• _Assignment_
Leave the pictures out and restate every line below exactly.

• _Data shown_
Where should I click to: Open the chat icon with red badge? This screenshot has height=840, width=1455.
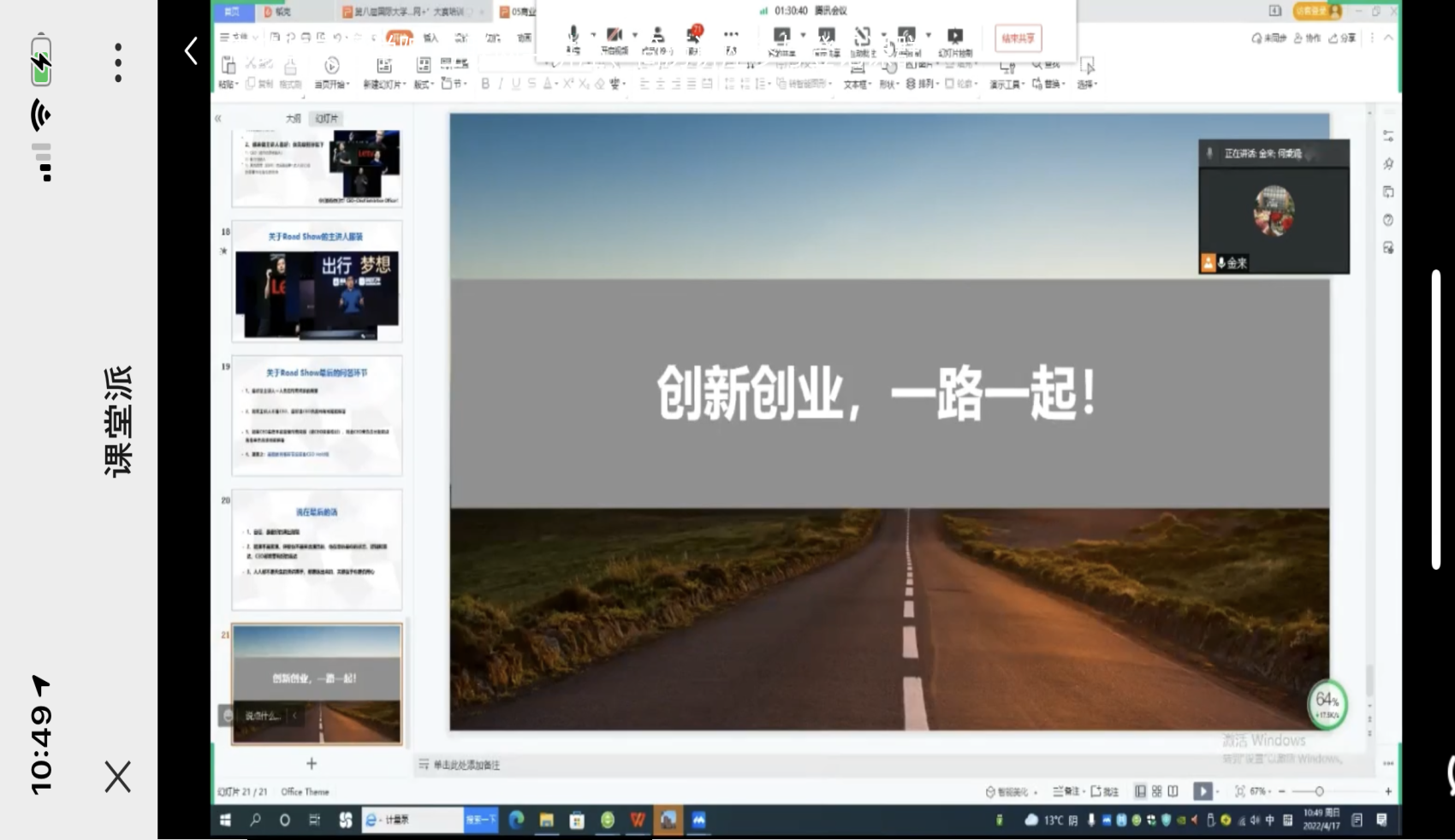click(693, 36)
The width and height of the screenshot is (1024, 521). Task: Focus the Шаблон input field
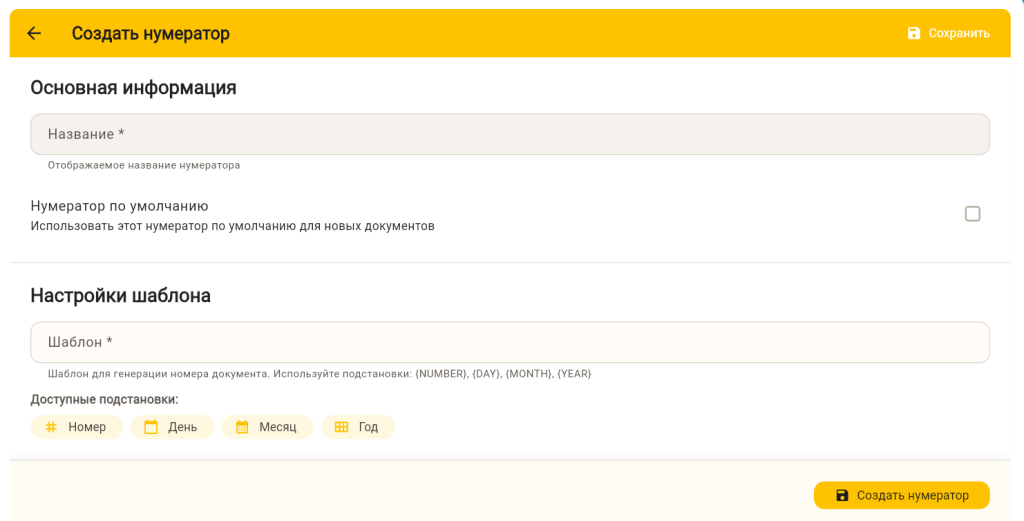(510, 342)
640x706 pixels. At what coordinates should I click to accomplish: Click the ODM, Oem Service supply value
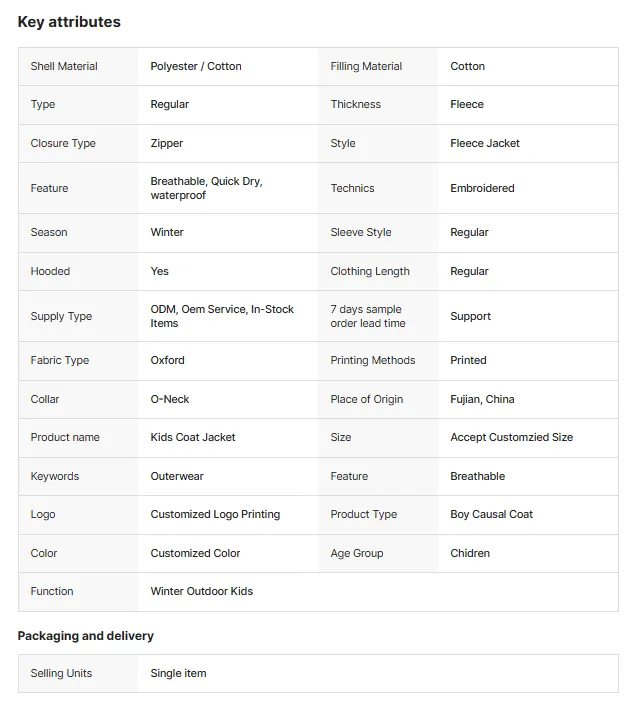[x=222, y=316]
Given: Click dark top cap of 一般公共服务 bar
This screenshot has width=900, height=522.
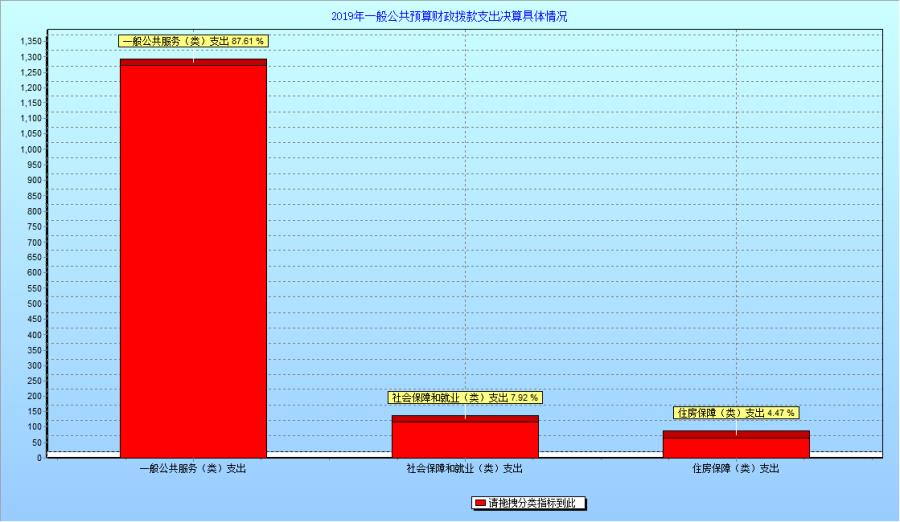Looking at the screenshot, I should point(193,62).
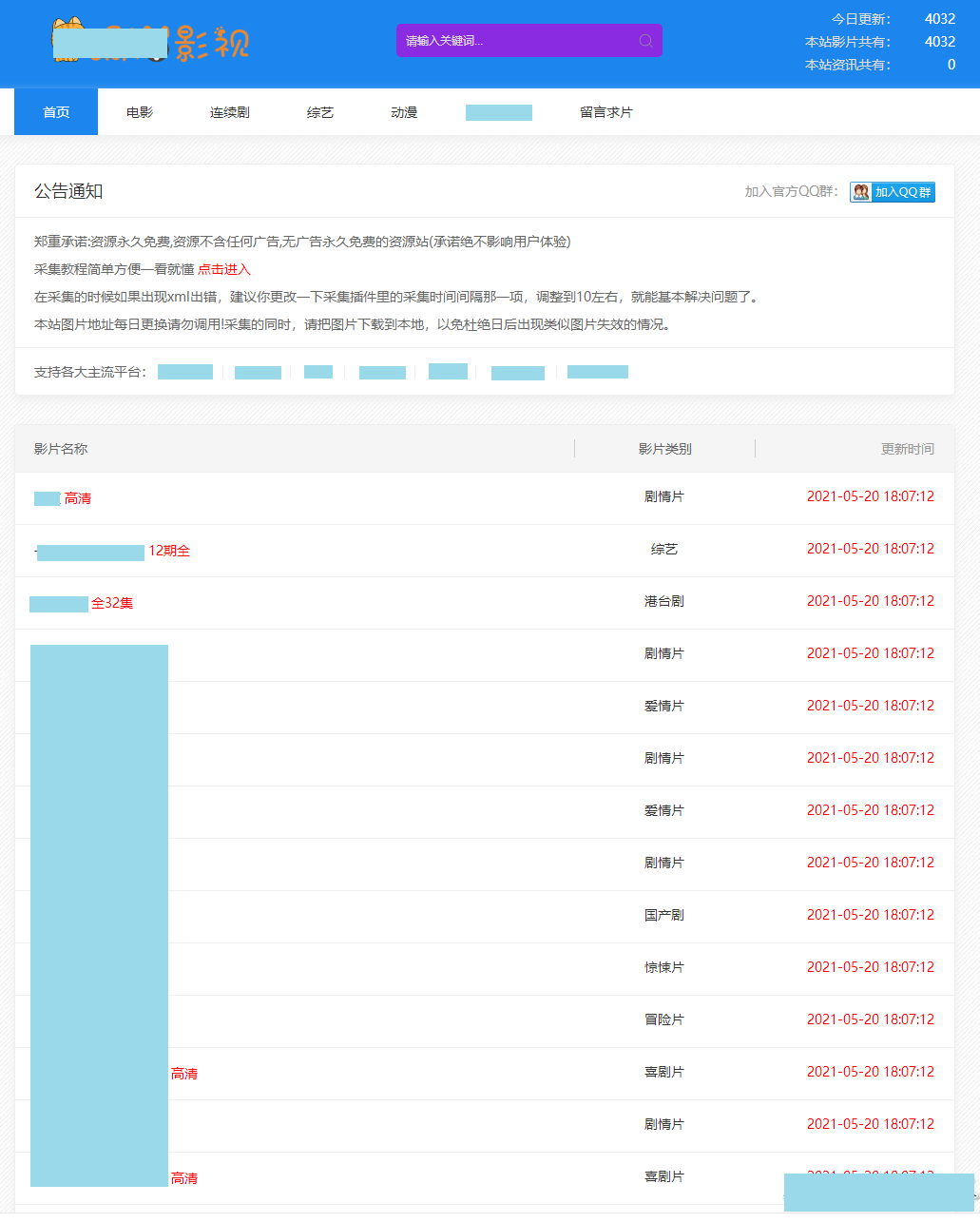Go to the 留言求片 page
This screenshot has height=1223, width=980.
(606, 111)
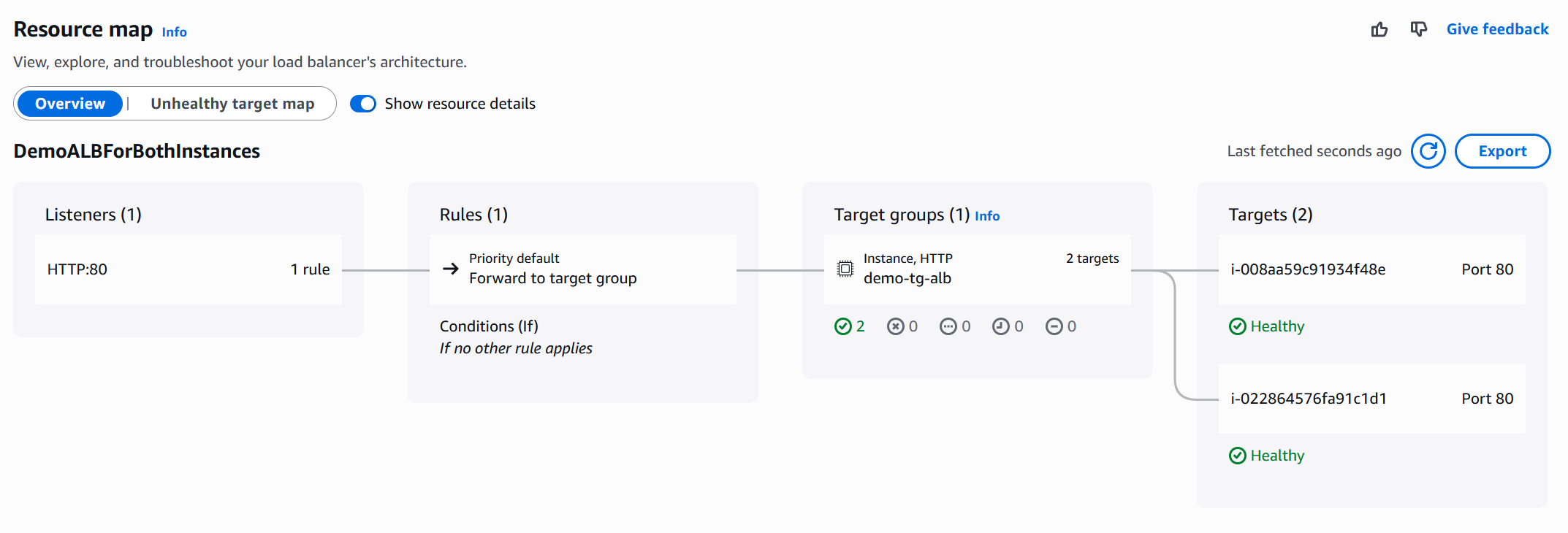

• _Reply to the task_
Where should I click to: Open the chat icon with red badge? This screenshot has height=840, width=1455.
click(693, 36)
The width and height of the screenshot is (1024, 521). Task: Focus the Шаблон input field
(510, 342)
640x706 pixels. At what coordinates should I click to accomplish: Click the ODM, Oem Service supply value
[x=222, y=316]
Given: Click dark top cap of 一般公共服务 bar
This screenshot has width=900, height=522.
Looking at the screenshot, I should point(193,62).
Go to the 留言求片 page
This screenshot has height=1223, width=980.
(606, 111)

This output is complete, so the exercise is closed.